The Ministry of Finance is trying to expand the pool of investors in local government bonds, as it seeks to tackle potential liquidity stress amid tightening financial regulation.
The ministry is planning to allow commercial banks to sell local government bonds over the counter to non-financial institutions and retail investors, according to a guideline highlighting the government’s key measures in 2018 to manage bond issuance, published by the Ministry of Finance late on May 8.
Less than a year ago, investment in local government bonds was opened to domestic individual investors for the first time, and they could purchase the instrument through a trading system under the Shanghai Stock Exchange.
This year, all types of financial institutions, including commercial banks, securities and insurance companies, and individual investors, are being encouraged to invest in bonds issued by local governments, said the ministry.
Some “eligible” cities and provinces can issue bonds in pilot free trade zones, such as Shanghai, to attract foreign financial institutions involved in the bond underwriting process, according to the guideline.

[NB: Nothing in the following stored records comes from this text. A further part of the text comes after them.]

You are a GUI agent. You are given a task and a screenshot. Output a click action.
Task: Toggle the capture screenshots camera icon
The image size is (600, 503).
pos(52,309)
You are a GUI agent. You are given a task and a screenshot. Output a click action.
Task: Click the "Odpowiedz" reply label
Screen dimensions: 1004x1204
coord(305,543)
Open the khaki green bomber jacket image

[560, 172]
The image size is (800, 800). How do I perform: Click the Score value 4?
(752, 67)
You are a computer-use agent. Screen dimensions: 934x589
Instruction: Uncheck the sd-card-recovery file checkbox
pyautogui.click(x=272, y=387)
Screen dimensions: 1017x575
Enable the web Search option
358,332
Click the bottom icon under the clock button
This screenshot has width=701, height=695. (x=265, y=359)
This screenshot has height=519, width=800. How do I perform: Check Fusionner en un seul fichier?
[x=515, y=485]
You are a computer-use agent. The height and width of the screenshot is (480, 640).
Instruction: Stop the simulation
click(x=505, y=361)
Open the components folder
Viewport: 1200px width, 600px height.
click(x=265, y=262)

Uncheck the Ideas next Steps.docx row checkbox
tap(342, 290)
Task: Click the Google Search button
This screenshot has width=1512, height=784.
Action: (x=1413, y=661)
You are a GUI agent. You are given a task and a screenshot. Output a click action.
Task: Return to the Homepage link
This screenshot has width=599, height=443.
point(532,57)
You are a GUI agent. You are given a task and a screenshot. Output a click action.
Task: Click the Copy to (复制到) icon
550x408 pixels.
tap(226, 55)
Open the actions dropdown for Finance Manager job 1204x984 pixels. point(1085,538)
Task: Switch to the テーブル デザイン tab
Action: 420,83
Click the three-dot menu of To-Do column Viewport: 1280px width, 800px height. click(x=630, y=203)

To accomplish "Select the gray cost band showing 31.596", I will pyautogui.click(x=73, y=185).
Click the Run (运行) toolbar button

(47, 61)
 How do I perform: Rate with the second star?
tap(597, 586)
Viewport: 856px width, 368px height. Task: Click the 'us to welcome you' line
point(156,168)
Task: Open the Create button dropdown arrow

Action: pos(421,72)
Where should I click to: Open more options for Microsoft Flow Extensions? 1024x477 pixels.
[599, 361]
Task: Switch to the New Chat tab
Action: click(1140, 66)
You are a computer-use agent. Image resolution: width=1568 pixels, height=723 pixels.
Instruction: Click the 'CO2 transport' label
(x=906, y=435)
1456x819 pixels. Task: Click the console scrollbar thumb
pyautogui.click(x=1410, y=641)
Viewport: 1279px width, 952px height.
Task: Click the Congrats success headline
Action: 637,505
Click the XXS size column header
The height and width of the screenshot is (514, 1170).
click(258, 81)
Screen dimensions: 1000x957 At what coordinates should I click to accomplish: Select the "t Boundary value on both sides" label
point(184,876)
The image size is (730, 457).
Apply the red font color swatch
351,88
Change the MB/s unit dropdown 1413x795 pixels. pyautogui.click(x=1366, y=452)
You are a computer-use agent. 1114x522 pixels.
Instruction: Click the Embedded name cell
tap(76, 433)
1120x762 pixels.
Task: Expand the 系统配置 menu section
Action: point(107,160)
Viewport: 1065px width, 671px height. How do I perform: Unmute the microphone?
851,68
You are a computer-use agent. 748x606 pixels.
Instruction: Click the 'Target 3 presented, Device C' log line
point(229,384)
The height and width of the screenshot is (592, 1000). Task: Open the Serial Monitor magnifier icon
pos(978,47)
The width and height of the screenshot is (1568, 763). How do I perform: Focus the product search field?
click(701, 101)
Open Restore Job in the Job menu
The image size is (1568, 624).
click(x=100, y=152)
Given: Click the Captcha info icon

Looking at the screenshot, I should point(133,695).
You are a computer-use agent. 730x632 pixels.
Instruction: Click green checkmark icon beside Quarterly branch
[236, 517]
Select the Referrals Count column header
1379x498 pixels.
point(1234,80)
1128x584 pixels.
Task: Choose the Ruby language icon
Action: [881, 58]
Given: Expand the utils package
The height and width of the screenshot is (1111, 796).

Qiu Zhixin, a researcher at China Securities, said that by the end of 2017, commercial banks held 95.11 percent of local government bonds, while only 1.99 percent were held by insurance companies, and 1.03 percent by securities companies.
“The large amount of bonds held by commercial banks compared with the very small proportion held by non-banking financial institutions has tempered the vitality of bond trading in the secondary market,” said Qiu.
The ministry’s measures to enlarge the pool of investors could improve the liquidity of the bond market and prevent potential default risks when a large amount of local government bonds mature over the next three years, according to experts.
According to Shanghai-based financial information service provider Wind Info, 838.9 billion yuan ($131.66 billion) of local government bonds will expire this year, a figure which will increase to 1.32 trillion yuan by 2019, and more than 2 trillion yuan in 2020.
In addition, the ministry has clarified for the first time that bonds newly issued this year could be used to pay back the principle of expired debt, by a way of a “rollover”, to reduce the financing costs of indebted local governments.
Zhang Ming, a researcher with the Chinese Academy of Social Sciences, said that along with the world’s major economies’ monetary policy normalization process, the overall level of interest rates is expected to rise, adding to the pressure of debt repayment especially for counties with higher financial leverage.